The Gura Gear Kiboko 22L wastes space for a laptop which may or may not be desirable. The same external size Bataflae 26L has more depth so it may get more gear and holds a 500mm f/4 albeit without camera attached. The 32L holds the 500 with camera but it has more length which would frighten me as a carry on. (maybe some airlines will reject it?)


----------



## tron (Jul 1, 2013)

Lowepro Flipside 500AW may be too deep to meet airline carry-on requirements (or at least some of them)

Flipside 500AW

Exterior: 11.8 x 12.8x 20.1" (30.0 x 32.5 x 51.0 cm) 
Camera Compartment: 11.0 x 7.3 x 18.9" (28.0 x 18.5 x 48 cm)

Bataflae 26L
External Dimensions: 14 x 18 x 9 in (36 x 46 x 23 cm)
Internal Dimensions: 13 x 17 x 7 in (33 x 43 x 18 cm)

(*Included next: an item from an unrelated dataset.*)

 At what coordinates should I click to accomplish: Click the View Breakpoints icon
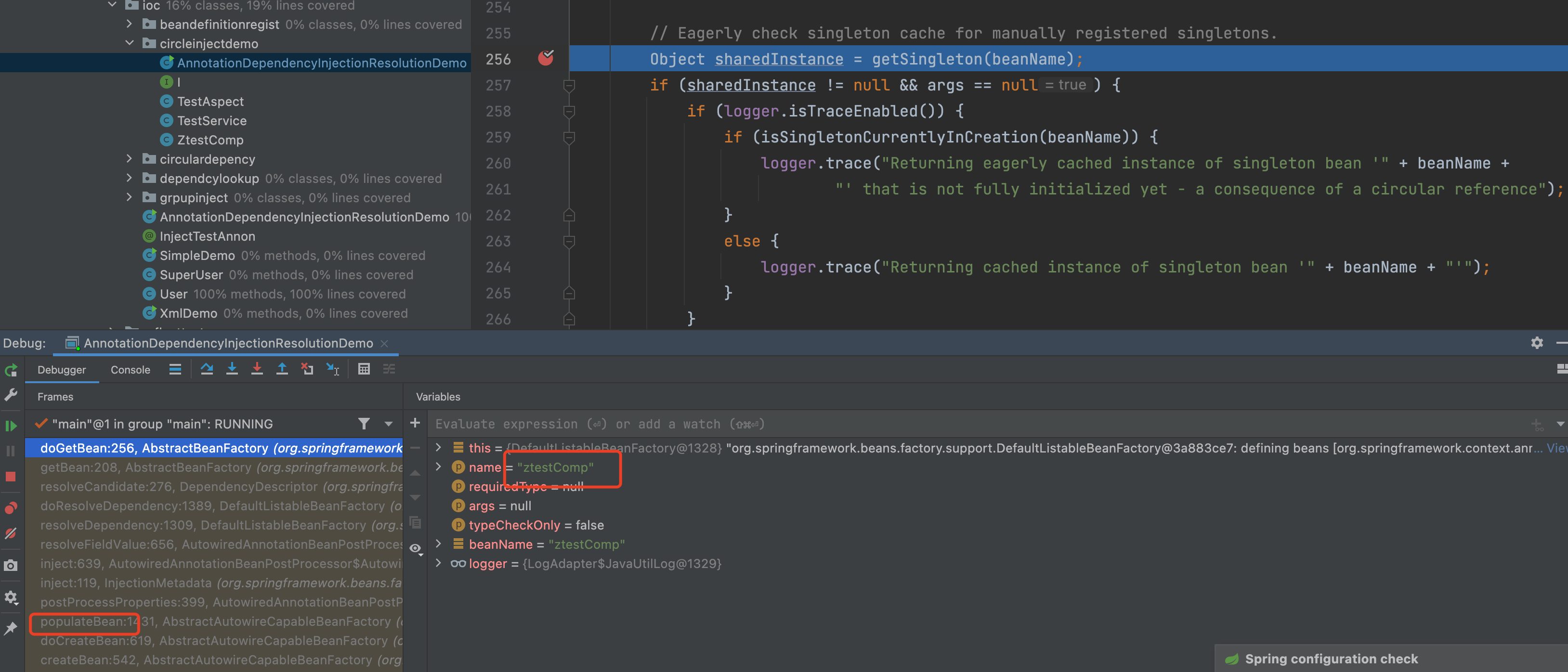(11, 508)
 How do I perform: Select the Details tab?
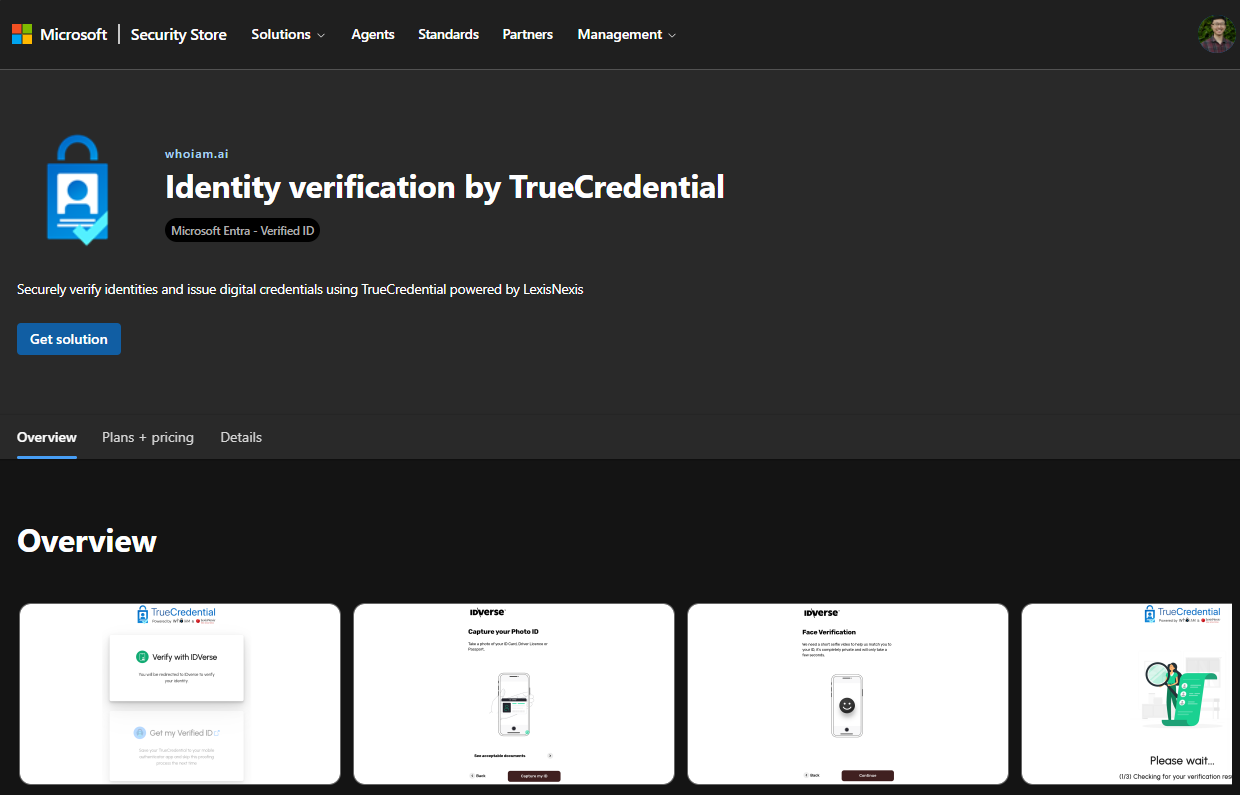(241, 437)

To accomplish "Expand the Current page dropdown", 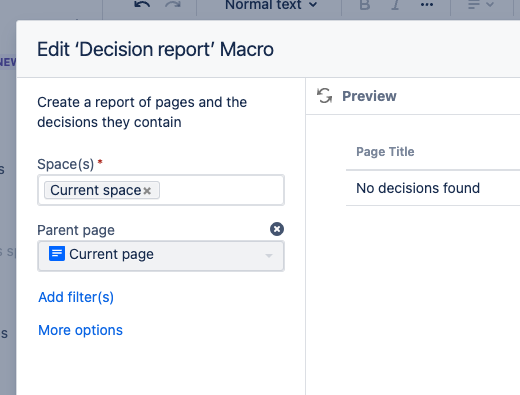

Even the 32L Bataflae may be OK since its depth remains at 23cm...


----------



## tron (Jul 1, 2013)

DavidGMiles said:


> I just got a Glass Limo from ThinkTank - was very happy for years with my GlassTaxi - the Limo can take a bodyless 600 f/4 or 500 f/4 with an attached body


This is a very interesting choice but it's better for situations where you have to carry your camera/500mm lens with almost nothing else.

However, I am seriously thinking of it as an addition to my bags in cases I will want to use my bataflae 26L for everything BUT the 500mm and I want to store the 500mm in a small bag in the trunk or hotel room. We'll see...


----------



## neuroanatomist (Jul 1, 2013)

tron said:


> This is a very interesting choice but it's better for situations where you have to carry your camera/500mm lens with almost nothing else.



I use the Lowepro Lens Trekker 600 AW II for that situation, which is basically most of the time I'm using the 600 II. However, with Lowepro's Sliplock system, I will often attach a lens case or two to the outside of the Lens Trekker, for a standard zoom, etc. I also sometimes just drop the 40/2.8 into the outer pocket. With the L-bracket on my camera, I can use the side-mount gimbal with a regular lens when I want a wider AoV.


----------



## photo212 (Jul 1, 2013)

I've traveled to Alaska (eagles) with my 500mm f/4L several times, and ill return this fall as well. I use a Pelican 1510 case: http://www.pelican.com/cases_detail.php?Case=1510

I do not use the dividers, just the top foam and the padding on the sides and bottom. I cut a slot in the foam top to avoid pressure on the lens cap. I found the dividers unnecessary as I filled the case with other equipment: lenses and bodies. 

Read the airline websites on their size and weight limits for carry-ons. This case works for domestic flights, but some international flights have tighter restrictions. With what I carry, I'm right at 40 pounds.

This makes rolling through airports a breeze, but not so much fun carrying it down a trail. If that is where you are heading, consider the The Gura Gear Kiboko or whatever they have these days.


----------